**Your assignment**. Transcribe word for word the lines below from the line with "Forhandlere (48, 15)" through the line with "חנות (423, 22)", ends included.

===== Input records

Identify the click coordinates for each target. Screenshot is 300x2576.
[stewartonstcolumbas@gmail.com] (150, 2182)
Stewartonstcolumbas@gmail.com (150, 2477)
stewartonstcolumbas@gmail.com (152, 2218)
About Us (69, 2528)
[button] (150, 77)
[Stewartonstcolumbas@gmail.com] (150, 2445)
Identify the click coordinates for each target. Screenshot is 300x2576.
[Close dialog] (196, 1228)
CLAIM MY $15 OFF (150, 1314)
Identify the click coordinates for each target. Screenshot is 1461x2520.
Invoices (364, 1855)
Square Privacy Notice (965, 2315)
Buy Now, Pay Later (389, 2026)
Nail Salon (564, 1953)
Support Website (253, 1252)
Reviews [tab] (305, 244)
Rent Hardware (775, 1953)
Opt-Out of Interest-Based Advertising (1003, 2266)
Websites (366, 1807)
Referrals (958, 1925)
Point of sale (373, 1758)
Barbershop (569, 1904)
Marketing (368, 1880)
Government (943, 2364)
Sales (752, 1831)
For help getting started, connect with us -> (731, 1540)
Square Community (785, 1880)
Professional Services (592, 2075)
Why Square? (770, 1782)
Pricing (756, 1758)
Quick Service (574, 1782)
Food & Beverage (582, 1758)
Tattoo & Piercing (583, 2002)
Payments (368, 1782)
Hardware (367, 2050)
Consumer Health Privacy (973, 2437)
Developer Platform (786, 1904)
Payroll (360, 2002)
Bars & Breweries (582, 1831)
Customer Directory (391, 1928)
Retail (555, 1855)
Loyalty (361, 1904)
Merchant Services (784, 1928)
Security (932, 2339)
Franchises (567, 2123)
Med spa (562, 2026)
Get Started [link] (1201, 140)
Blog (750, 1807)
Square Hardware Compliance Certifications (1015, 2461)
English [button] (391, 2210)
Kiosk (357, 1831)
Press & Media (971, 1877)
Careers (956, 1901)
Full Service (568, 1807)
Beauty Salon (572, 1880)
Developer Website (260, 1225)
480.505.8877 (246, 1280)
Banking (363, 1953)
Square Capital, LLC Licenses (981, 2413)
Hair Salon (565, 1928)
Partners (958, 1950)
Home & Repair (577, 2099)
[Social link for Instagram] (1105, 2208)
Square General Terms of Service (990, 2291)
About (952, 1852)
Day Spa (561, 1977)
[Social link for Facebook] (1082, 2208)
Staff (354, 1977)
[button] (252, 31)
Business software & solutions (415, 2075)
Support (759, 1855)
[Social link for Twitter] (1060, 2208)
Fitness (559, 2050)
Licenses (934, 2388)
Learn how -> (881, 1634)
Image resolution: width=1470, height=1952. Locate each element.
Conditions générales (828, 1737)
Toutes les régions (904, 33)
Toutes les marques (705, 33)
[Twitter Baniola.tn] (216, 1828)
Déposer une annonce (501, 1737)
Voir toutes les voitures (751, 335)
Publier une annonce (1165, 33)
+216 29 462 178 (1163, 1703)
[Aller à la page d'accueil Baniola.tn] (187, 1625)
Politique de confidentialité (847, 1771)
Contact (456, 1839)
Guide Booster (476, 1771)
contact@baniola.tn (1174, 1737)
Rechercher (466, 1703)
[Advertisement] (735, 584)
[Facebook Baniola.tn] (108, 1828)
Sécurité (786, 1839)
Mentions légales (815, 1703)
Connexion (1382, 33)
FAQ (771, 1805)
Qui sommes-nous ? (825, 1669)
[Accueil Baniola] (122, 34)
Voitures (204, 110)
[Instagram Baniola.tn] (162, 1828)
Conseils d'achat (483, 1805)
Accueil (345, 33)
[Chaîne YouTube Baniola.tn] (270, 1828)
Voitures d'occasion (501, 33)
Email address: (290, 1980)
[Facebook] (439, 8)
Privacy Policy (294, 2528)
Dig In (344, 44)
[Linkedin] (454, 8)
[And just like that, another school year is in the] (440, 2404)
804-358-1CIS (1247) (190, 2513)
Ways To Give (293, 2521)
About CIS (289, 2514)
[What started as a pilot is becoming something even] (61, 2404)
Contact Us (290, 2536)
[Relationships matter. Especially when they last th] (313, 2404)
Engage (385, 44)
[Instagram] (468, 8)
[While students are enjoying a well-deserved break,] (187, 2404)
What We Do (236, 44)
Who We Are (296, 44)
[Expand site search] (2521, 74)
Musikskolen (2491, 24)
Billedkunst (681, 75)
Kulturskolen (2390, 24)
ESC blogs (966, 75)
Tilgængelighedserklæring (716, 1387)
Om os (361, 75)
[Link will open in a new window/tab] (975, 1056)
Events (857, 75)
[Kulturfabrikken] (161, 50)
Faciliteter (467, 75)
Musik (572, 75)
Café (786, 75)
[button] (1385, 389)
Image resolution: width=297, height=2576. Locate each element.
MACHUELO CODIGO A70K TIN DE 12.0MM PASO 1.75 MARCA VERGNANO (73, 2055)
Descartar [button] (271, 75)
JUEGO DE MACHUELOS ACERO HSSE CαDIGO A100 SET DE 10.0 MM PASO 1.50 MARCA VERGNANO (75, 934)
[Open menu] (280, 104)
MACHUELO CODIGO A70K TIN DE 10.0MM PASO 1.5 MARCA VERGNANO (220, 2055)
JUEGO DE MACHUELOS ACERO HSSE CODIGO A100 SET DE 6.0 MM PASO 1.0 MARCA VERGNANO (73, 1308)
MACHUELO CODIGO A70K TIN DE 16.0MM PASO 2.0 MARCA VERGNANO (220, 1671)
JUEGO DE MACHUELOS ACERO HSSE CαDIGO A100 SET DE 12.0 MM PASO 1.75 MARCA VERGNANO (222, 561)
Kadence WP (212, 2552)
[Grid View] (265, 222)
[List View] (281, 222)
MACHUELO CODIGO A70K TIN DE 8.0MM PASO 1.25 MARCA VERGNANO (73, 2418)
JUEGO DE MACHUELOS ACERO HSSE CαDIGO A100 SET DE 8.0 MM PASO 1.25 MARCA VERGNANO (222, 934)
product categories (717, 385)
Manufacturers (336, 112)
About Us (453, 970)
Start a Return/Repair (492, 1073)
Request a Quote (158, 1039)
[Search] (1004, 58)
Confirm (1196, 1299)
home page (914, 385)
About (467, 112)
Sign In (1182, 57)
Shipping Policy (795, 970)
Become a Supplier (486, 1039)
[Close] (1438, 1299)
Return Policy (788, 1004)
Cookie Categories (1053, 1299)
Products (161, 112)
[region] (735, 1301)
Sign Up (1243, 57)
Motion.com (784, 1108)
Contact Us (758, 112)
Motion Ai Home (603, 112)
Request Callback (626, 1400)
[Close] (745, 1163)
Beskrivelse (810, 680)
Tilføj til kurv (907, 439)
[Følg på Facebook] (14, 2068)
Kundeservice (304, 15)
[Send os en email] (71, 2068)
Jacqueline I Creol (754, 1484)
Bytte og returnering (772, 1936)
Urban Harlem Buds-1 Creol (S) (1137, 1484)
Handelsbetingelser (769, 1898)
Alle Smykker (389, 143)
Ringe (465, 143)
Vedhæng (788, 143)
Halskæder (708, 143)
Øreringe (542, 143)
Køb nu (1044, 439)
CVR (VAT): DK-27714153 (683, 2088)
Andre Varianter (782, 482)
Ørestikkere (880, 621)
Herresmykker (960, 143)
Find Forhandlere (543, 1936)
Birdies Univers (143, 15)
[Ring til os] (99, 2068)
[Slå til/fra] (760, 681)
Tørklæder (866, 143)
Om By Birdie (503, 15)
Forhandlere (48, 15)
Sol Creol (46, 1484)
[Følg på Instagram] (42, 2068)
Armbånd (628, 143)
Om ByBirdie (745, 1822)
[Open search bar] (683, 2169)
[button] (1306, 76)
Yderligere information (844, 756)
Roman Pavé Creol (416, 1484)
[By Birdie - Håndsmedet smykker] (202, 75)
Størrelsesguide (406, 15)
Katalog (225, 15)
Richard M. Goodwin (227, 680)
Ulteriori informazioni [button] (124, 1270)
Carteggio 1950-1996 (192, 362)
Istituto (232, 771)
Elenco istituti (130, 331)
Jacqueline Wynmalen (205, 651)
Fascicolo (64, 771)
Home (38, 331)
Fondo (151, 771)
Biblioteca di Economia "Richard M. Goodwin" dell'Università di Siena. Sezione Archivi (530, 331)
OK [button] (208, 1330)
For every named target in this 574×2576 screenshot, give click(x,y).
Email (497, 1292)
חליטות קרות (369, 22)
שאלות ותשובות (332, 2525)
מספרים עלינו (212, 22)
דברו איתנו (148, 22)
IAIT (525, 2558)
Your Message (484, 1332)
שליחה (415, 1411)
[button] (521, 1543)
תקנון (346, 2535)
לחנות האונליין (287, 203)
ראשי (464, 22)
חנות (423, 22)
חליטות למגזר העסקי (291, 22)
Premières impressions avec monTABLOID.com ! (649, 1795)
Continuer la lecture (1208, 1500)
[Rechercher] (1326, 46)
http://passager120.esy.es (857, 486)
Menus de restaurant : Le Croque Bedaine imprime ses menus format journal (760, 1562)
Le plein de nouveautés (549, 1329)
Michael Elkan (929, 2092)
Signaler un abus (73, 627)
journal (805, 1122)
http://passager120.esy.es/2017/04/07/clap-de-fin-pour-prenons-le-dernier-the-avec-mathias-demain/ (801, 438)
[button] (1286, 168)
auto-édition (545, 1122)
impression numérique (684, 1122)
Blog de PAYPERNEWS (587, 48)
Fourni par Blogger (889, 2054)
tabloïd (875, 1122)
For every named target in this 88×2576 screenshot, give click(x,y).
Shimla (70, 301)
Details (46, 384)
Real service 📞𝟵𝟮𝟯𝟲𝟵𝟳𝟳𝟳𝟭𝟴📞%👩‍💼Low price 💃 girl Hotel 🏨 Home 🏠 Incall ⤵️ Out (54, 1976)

==========

**Solved problem**.
Forhandlere (48, 15)
Sol Creol (46, 1484)
[Følg på Instagram] (42, 2068)
Armbånd (628, 143)
Om ByBirdie (745, 1822)
[Open search bar] (683, 2169)
[button] (1306, 76)
Yderligere information (844, 756)
Roman Pavé Creol (416, 1484)
[By Birdie - Håndsmedet smykker] (202, 75)
Størrelsesguide (406, 15)
Katalog (225, 15)
Richard M. Goodwin (227, 680)
Ulteriori informazioni [button] (124, 1270)
Carteggio 1950-1996 (192, 362)
Istituto (232, 771)
Elenco istituti (130, 331)
Jacqueline Wynmalen (205, 651)
Fascicolo (64, 771)
Home (38, 331)
Fondo (151, 771)
Biblioteca di Economia "Richard M. Goodwin" dell'Università di Siena. Sezione Archivi (530, 331)
OK [button] (208, 1330)
For every named target in this 574×2576 screenshot, give click(x,y).
Email (497, 1292)
חליטות קרות (369, 22)
שאלות ותשובות (332, 2525)
מספרים עלינו (212, 22)
דברו איתנו (148, 22)
IAIT (525, 2558)
Your Message (484, 1332)
שליחה (415, 1411)
[button] (521, 1543)
תקנון (346, 2535)
לחנות האונליין (287, 203)
ראשי (464, 22)
חנות (423, 22)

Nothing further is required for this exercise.